-- start RECORD SET --
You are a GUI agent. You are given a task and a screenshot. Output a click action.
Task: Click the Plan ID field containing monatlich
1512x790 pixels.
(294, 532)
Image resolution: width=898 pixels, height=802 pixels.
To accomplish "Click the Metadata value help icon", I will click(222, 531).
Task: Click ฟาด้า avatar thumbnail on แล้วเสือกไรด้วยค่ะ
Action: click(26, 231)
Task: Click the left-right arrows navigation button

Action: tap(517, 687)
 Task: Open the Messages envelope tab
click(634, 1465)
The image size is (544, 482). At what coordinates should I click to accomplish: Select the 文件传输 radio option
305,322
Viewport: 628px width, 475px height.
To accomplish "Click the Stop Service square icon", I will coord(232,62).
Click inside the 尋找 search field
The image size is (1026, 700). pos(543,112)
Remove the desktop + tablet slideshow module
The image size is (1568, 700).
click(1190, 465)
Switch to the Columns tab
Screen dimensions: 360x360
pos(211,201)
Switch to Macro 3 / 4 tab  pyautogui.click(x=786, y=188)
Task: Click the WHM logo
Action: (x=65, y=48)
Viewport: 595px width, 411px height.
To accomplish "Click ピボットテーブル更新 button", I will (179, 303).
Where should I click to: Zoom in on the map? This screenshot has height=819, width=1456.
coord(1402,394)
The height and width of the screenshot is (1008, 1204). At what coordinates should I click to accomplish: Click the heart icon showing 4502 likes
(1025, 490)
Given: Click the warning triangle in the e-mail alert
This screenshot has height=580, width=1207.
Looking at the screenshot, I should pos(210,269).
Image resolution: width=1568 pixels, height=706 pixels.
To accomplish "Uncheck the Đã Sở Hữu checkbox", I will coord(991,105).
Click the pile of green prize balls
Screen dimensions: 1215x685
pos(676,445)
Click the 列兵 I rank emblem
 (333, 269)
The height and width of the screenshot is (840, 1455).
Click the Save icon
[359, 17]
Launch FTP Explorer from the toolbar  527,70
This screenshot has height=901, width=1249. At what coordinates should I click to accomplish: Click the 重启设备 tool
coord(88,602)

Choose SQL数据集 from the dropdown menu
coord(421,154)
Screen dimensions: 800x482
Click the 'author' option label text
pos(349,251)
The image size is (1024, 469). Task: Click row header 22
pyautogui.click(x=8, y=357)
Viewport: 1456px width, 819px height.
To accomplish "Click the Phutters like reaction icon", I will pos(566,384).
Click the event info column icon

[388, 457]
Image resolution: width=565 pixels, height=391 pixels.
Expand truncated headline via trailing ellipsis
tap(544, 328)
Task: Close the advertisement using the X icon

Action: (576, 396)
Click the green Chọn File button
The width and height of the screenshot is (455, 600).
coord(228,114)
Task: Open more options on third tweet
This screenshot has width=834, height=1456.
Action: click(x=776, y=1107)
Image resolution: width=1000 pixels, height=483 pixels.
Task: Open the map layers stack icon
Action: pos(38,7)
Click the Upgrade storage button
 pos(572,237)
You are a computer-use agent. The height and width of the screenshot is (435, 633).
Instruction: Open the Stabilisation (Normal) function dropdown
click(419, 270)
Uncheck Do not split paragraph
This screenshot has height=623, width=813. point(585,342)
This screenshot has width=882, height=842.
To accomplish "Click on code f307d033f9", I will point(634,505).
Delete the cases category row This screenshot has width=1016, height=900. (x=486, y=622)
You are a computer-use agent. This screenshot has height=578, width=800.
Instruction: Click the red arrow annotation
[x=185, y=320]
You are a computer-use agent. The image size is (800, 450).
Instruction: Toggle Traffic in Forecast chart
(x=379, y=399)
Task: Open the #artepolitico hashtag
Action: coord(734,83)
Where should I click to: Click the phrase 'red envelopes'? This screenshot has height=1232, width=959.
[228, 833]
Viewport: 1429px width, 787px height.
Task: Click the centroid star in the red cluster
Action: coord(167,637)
-- end RECORD SET --
## THE TASK
Copy the lines above word for word.

## WRITTEN RESPONSE
You are a GUI agent. You are given a task and a screenshot. Output a click action.
Task: Click the Plan ID field containing monatlich
1512x790 pixels.
(294, 532)
Image resolution: width=898 pixels, height=802 pixels.
To accomplish "Click the Metadata value help icon", I will click(222, 531).
Task: Click ฟาด้า avatar thumbnail on แล้วเสือกไรด้วยค่ะ
Action: click(26, 231)
Task: Click the left-right arrows navigation button

Action: tap(517, 687)
 Task: Open the Messages envelope tab
click(634, 1465)
The image size is (544, 482). At what coordinates should I click to accomplish: Select the 文件传输 radio option
305,322
Viewport: 628px width, 475px height.
To accomplish "Click the Stop Service square icon", I will coord(232,62).
Click inside the 尋找 search field
The image size is (1026, 700). pos(543,112)
Remove the desktop + tablet slideshow module
The image size is (1568, 700).
click(1190, 465)
Switch to the Columns tab
Screen dimensions: 360x360
pos(211,201)
Switch to Macro 3 / 4 tab  pyautogui.click(x=786, y=188)
Task: Click the WHM logo
Action: (x=65, y=48)
Viewport: 595px width, 411px height.
To accomplish "Click ピボットテーブル更新 button", I will (179, 303).
Where should I click to: Zoom in on the map? This screenshot has height=819, width=1456.
coord(1402,394)
The height and width of the screenshot is (1008, 1204). At what coordinates should I click to accomplish: Click the heart icon showing 4502 likes
(1025, 490)
Given: Click the warning triangle in the e-mail alert
This screenshot has height=580, width=1207.
Looking at the screenshot, I should pos(210,269).
Image resolution: width=1568 pixels, height=706 pixels.
To accomplish "Uncheck the Đã Sở Hữu checkbox", I will coord(991,105).
Click the pile of green prize balls
Screen dimensions: 1215x685
pos(676,445)
Click the 列兵 I rank emblem
 (333, 269)
The height and width of the screenshot is (840, 1455).
Click the Save icon
[359, 17]
Launch FTP Explorer from the toolbar  527,70
This screenshot has height=901, width=1249. At what coordinates should I click to accomplish: Click the 重启设备 tool
coord(88,602)

Choose SQL数据集 from the dropdown menu
coord(421,154)
Screen dimensions: 800x482
Click the 'author' option label text
pos(349,251)
The image size is (1024, 469). Task: Click row header 22
pyautogui.click(x=8, y=357)
Viewport: 1456px width, 819px height.
To accomplish "Click the Phutters like reaction icon", I will pos(566,384).
Click the event info column icon

[388, 457]
Image resolution: width=565 pixels, height=391 pixels.
Expand truncated headline via trailing ellipsis
tap(544, 328)
Task: Close the advertisement using the X icon

Action: (576, 396)
Click the green Chọn File button
The width and height of the screenshot is (455, 600).
coord(228,114)
Task: Open more options on third tweet
This screenshot has width=834, height=1456.
Action: click(x=776, y=1107)
Image resolution: width=1000 pixels, height=483 pixels.
Task: Open the map layers stack icon
Action: pos(38,7)
Click the Upgrade storage button
 pos(572,237)
You are a computer-use agent. The height and width of the screenshot is (435, 633).
Instruction: Open the Stabilisation (Normal) function dropdown
click(419, 270)
Uncheck Do not split paragraph
This screenshot has height=623, width=813. point(585,342)
This screenshot has width=882, height=842.
To accomplish "Click on code f307d033f9", I will point(634,505).
Delete the cases category row This screenshot has width=1016, height=900. (x=486, y=622)
You are a computer-use agent. This screenshot has height=578, width=800.
Instruction: Click the red arrow annotation
[x=185, y=320]
You are a computer-use agent. The image size is (800, 450).
Instruction: Toggle Traffic in Forecast chart
(x=379, y=399)
Task: Open the #artepolitico hashtag
Action: coord(734,83)
Where should I click to: Click the phrase 'red envelopes'? This screenshot has height=1232, width=959.
[228, 833]
Viewport: 1429px width, 787px height.
Task: Click the centroid star in the red cluster
Action: coord(167,637)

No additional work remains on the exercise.